On Monday, the Nadler campaign rolled out the endorsements of two progressive Jewish supporters, New York City Comptroller Brad Lander and his predecessor Scott Stringer, who succeeded Nadler in the New York State Assembly.
Lander, who became the highest-ranking Jewish citywide official when he took office on Jan. 1., described Nadler as a “one-of-a-kind” person who “embodies the Jewish tradition of tikkun olam.”
The campaign also highlighted Nadler’s pro-Israel record, although he voted in favor of the Iran nuclear deal in 2015 while Maloney, a Presbyterian, opposed it. She also backed the Trump administration’s decision to move the U.S. embassy from Tel Aviv to Jerusalem, while Nadler cautioned that the timing would complicate peace efforts.
“Jerry embodies the idea that one can absolutely be pro-Israel and progressive simultaneously,” Gerson wrote. Rep. Ted Deutch from Florida, who is retiring to lead the American Jewish Committee, told the Times that “no one doubts Jerry’s progressive bona fides and no one doubts his commitment to the U.S.-Israel relationship.”

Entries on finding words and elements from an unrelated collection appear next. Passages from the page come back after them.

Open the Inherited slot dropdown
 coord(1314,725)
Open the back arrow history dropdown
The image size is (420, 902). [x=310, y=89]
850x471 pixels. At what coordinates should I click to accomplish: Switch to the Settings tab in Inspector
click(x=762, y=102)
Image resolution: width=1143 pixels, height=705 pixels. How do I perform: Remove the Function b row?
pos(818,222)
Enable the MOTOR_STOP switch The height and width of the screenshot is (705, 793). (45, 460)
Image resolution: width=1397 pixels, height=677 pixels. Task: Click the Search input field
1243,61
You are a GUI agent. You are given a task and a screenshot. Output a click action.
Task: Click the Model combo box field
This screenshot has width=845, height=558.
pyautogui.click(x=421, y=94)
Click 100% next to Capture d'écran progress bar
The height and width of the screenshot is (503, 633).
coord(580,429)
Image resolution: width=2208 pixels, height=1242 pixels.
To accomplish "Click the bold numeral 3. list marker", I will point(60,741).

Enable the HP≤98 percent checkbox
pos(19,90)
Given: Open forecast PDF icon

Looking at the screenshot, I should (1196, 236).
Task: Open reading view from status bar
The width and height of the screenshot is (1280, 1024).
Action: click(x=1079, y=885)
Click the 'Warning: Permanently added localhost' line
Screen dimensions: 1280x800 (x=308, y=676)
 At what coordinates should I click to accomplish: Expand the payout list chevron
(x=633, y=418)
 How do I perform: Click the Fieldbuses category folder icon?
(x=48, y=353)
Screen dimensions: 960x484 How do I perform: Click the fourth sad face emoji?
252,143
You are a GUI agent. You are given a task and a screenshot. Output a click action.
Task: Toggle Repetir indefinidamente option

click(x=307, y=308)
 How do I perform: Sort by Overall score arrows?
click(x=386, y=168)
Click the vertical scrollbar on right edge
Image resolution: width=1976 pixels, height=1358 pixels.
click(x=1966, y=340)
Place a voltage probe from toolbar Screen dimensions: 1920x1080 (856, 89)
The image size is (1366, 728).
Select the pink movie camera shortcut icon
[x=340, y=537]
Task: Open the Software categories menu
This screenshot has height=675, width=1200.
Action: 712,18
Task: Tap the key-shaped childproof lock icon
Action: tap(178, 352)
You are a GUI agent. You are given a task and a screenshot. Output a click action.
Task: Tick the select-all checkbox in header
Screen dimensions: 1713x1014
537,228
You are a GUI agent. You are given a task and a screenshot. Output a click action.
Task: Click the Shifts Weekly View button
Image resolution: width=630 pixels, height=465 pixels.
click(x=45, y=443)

Maloney accused Nadler of using his Jewishness as a “divisive tactic” in the primary.
Surja Patel, a Democrat and self-described “pragmatic progressive” who initially announced a run against Maloney for the third time, said in an interview that his pitch to Jewish voters who had supported Nadler and Maloney in the past is that he is “better positioned to maintain the sacrosanct and bipartisan nature” of the U.S.-Israel alliance because of the generational differences. Patel, 38, suggested that Jewish residents will have in him “an ardent supporter of the U.S.-Israel relationship” for the coming decades and that he is able to make the case forcefully to the next generation of Democratic officeholders and voters.
A recent poll showed Maloney with an early 10-point lead over Nadler. An internal poll shared by the Patel campaign earlier this month showed Nadler with a razor-thin 2-point lead over Maloney. But the poll also indicated that voters may be confused about the choice they have. A third of respondents said they want to see both Nadler and Maloney win reelection, while a smaller cohort of voters — 12% and 13% respectively — preferred one over the other.
Nadler and Maloney campaigned together Tuesday morning outside the 86th Street station on the Upper East Side with Gov. Kathy Hochul, who is running for reelection in the Democratic primary.